The first round of the AFC Playoffs sent the Bengals to Miami for a game against the 12-2 Dolphins, and the Steelers would open the second playoff run in franchise history against the same opponent that had opened the first. It was to be another matchup against the Raiders – the fourth in the last two seasons – only this time the playoff game would be staged in Oakland. And because the regular season ended on the same West Coast, in fact just across the bay in San Francisco from where they would face the Raiders just one week later, the Steelers decided to stay in Palm Springs for a week to get ready for the game.
Anyone who ever has spent any time in Palm Springs knows it as a paradise in the desert. It's a place people go to unwind, to relax, to escape any and all rigors of real life, and all of that made Palm Springs the worst place for a football team looking to get ready for a playoff game against the Oakland Raiders of the 1970s. Bad idea, because the intensity that was going to be required to beat the Raiders in the playoffs for a second straight year is not typically to result from a week at a posh resort.
The Raiders had convinced themselves they had been cheated the previous postseason at Three Rivers Stadium, and their demeanor for this Dec. 22 playoff game was very un-Palms-Springs-like.

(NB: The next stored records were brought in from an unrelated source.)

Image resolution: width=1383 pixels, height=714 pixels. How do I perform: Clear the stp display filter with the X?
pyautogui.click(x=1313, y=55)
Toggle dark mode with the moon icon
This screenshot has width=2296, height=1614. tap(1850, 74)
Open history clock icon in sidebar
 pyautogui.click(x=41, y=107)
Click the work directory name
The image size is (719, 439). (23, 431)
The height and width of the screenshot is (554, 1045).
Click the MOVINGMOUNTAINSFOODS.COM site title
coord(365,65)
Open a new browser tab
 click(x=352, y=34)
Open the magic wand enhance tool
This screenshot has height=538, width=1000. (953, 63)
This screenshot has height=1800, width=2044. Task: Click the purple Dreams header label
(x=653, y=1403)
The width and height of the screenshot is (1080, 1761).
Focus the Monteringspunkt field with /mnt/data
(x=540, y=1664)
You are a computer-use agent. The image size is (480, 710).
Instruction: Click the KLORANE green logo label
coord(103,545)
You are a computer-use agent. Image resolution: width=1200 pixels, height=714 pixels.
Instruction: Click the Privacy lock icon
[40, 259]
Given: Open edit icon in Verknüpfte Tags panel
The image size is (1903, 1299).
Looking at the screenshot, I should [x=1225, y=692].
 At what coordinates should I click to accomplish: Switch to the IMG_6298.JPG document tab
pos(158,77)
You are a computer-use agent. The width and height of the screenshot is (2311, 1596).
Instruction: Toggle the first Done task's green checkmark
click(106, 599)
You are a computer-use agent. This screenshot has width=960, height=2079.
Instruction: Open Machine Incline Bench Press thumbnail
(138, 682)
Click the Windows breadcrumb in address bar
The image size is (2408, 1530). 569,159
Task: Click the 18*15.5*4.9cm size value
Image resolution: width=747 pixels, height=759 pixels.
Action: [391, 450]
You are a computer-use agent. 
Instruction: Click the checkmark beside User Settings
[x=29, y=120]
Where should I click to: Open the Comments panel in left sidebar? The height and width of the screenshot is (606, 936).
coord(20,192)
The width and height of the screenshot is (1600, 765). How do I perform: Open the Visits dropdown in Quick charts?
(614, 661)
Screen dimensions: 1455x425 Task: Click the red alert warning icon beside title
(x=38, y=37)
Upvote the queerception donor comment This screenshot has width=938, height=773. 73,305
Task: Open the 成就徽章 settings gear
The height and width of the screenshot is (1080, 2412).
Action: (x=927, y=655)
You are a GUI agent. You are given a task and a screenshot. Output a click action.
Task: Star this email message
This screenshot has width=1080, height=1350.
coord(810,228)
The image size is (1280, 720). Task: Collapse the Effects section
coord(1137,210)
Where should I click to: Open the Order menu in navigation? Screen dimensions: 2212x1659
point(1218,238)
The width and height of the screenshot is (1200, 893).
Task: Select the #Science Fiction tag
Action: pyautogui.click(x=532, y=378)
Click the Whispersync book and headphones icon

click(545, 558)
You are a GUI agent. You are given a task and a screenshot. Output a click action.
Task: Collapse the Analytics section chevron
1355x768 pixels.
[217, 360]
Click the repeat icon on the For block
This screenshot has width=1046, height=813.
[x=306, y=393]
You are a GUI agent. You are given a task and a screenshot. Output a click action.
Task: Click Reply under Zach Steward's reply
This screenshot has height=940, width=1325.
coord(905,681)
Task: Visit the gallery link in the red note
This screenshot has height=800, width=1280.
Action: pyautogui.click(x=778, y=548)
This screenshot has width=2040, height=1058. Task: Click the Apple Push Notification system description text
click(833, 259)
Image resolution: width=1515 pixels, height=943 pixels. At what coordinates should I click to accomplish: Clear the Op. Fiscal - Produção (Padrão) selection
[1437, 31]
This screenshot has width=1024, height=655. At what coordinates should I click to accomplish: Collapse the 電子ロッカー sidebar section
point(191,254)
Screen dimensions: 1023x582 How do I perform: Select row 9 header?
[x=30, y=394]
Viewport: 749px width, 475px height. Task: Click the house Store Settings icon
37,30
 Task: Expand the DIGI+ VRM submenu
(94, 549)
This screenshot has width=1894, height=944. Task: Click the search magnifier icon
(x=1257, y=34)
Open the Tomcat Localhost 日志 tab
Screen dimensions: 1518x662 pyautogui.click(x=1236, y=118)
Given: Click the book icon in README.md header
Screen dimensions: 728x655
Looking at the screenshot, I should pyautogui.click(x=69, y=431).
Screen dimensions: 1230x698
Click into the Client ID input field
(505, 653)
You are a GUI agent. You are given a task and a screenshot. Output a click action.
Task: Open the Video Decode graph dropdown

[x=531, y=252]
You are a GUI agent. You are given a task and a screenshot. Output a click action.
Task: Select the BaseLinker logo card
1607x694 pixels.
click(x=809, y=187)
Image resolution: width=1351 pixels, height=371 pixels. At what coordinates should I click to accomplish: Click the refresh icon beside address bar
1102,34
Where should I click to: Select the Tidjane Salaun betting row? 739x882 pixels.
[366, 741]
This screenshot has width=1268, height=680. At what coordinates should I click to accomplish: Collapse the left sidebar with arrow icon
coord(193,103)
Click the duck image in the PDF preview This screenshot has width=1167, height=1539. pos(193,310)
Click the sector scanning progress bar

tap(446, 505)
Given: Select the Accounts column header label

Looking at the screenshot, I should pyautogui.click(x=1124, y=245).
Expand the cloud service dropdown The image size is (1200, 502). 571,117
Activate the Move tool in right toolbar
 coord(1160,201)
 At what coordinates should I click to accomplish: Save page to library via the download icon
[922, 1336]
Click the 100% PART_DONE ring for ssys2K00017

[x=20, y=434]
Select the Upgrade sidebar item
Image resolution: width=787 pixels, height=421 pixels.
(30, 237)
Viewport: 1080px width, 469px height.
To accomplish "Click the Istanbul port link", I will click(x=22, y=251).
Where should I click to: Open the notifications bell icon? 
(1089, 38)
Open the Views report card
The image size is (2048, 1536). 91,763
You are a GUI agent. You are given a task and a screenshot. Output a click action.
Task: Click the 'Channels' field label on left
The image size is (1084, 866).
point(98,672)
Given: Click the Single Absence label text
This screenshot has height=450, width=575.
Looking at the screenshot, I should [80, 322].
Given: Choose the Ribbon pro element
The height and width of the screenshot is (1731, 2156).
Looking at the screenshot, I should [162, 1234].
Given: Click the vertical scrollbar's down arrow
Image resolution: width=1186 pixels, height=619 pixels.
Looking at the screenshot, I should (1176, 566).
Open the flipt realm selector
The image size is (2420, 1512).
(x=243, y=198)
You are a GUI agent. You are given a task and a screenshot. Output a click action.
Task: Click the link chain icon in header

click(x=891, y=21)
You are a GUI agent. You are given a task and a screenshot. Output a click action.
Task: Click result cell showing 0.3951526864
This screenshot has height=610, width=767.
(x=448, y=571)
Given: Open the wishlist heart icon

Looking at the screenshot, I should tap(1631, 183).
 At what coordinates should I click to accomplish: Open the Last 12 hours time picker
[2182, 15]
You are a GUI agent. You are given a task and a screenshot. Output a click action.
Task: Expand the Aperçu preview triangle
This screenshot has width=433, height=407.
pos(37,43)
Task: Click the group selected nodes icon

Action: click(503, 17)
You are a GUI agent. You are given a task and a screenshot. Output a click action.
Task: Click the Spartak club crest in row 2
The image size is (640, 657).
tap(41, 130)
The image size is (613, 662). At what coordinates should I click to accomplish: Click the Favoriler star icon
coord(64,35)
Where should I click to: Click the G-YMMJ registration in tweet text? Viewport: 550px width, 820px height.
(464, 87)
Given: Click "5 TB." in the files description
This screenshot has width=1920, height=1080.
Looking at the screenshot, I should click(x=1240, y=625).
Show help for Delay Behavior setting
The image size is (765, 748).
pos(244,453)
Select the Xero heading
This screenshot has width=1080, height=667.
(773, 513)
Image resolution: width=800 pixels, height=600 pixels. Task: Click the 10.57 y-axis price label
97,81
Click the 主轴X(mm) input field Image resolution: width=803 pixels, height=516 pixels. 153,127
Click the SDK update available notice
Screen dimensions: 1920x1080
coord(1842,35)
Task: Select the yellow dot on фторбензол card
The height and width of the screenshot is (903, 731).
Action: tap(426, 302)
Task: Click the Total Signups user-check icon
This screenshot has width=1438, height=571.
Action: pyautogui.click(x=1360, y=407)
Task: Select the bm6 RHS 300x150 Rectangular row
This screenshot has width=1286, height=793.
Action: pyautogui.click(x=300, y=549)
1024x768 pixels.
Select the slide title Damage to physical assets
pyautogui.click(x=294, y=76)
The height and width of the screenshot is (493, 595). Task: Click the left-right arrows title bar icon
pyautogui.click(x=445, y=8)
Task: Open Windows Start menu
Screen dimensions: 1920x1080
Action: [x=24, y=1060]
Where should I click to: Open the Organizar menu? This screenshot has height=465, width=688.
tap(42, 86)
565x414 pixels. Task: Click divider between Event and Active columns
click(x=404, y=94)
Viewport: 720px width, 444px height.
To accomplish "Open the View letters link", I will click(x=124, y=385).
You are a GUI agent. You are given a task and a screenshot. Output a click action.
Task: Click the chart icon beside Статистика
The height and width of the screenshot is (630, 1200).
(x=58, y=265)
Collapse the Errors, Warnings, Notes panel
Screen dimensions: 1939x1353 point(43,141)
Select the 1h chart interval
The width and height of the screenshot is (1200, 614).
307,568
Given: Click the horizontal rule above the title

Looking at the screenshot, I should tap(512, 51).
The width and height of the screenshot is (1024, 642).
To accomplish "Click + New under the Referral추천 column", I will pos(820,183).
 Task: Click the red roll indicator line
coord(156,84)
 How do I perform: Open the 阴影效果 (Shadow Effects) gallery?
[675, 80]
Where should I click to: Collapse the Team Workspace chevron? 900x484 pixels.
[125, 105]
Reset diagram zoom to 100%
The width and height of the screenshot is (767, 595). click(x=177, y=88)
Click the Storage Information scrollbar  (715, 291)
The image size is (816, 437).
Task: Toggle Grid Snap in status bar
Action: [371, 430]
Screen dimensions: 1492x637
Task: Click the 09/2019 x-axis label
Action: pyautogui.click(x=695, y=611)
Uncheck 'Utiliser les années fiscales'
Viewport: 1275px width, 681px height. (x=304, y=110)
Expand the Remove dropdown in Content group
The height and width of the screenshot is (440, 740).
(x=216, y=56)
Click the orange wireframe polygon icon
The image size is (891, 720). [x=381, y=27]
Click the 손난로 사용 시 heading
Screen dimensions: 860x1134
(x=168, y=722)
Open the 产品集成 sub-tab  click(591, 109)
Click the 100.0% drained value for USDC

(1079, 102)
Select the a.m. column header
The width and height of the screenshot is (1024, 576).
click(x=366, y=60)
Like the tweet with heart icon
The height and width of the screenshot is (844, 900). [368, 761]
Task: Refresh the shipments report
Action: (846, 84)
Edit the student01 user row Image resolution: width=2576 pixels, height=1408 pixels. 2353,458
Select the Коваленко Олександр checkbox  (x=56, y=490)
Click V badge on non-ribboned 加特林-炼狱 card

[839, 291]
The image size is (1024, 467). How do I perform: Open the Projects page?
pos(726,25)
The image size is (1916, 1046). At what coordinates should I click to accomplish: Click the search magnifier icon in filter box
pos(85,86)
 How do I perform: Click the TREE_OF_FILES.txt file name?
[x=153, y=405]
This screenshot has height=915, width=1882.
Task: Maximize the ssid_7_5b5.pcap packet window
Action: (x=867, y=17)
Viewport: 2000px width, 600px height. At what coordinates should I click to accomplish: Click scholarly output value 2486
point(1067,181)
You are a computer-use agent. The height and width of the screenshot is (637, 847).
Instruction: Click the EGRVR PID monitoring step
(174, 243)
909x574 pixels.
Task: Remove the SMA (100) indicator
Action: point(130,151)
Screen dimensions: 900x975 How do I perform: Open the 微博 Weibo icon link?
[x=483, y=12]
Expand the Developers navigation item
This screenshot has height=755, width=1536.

As it was during the regular season meeting between these teams, the Steelers offense sputtered, but this time the defense couldn't take the ball away. After Bradshaw threw a 4-yard touchdown pass to Barry Pearson in the second quarter, the Raiders' lead at halftime was just 10-7, but there was an air of inevitability about the outcome.
Oakland rushed for 232 yards and averaged 4.2 a carry, Stabler completed 14-of-17, and the Raiders had no turnovers. Bradshaw threw another touchdown pass in the second half, but also an interception that Willie Brown returned 54 yards for an Oakland touchdown. The final was 33-14, and that seemed about right.
When Noll spoke to the team in the locker room after the game, he made a promise. "We're too good a team to be losing. We're going to take a long, concentrated look at the season. We're going to find out where the mistakes came, and why. All I can say now is, Merry Christmas."